The axillary spaces are anatomic spaces. through which axillary contents leave the axilla. They consist of the quadrangular space, triangular space, and triangular interval. It is bounded by teres major, teres minor, medial border of the humerus, and long head of triceps brachii.

They should not be confused with the true "axillary space" within the borders of the axilla.

==Structure==
===Axilla===

The true axilla is a conical space with its apex at the Cervico-axillary Canal, Base at the axillary fascia and skin of the armpit.
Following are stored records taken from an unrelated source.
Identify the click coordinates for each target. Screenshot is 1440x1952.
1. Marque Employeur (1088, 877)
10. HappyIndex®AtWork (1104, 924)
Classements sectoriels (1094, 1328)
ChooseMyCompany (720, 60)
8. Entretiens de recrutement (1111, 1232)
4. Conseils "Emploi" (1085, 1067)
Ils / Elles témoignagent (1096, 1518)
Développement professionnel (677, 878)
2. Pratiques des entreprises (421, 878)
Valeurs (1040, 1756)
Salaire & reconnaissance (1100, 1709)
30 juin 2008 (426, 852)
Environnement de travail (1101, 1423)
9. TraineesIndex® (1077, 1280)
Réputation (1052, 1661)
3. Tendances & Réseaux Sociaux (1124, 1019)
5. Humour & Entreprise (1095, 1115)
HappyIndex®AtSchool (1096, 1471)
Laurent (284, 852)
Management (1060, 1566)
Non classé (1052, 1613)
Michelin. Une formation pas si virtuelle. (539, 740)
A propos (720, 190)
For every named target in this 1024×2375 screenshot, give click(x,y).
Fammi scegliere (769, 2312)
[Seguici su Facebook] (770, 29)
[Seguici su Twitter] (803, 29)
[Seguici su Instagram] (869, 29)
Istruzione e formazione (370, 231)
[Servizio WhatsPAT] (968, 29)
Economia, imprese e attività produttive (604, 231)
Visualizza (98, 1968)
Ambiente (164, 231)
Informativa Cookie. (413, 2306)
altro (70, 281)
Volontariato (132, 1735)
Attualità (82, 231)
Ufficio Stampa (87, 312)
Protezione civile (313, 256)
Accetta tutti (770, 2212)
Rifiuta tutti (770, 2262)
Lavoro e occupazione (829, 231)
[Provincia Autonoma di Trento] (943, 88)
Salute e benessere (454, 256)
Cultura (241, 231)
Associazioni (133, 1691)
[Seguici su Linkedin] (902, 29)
When viewed in an axillary plane (axillary cut), it is more triangle with: Medial Wall: Serratus Anterior, Anterior Wall: pectoral muscles, Posterior Wall: subscapularis muscle, where the "apex" of the triangle is the humerus

===Quadrangular space ===
This space is in the posterior wall of the axilla. It is a quadrangular space bounded laterally by surgical neck of the humerus, medially by long head of triceps brachii and inferiorly by teres major. It is bounded superiorly by subscapularis in front, capsule of the shoulder joint in the middle, and behind by teres minor. The axillary nerve and posterior humeral circumflex artery and vein pass through this space.

===Triangular space===
This space (sin. medial triangular space) is also in the posterior wall of the axilla. It is a triangular space bounded medially by teres minor, laterally by long head of triceps brachii, and inferiorly by teres major. The scapular circumflex artery and scapular circumflex vein pass through this space.

===Triangular interval===
This space (a.k.a. lateral triangular space) is in the inferior to the posterior wall of the axilla. The triangular interval is bounded medially by long head of triceps brachii, laterally by medial border of humerus (some say the lateral head of the triceps), and superiorly by teres major. The radial nerve and profunda brachii artery and vein passes through this space.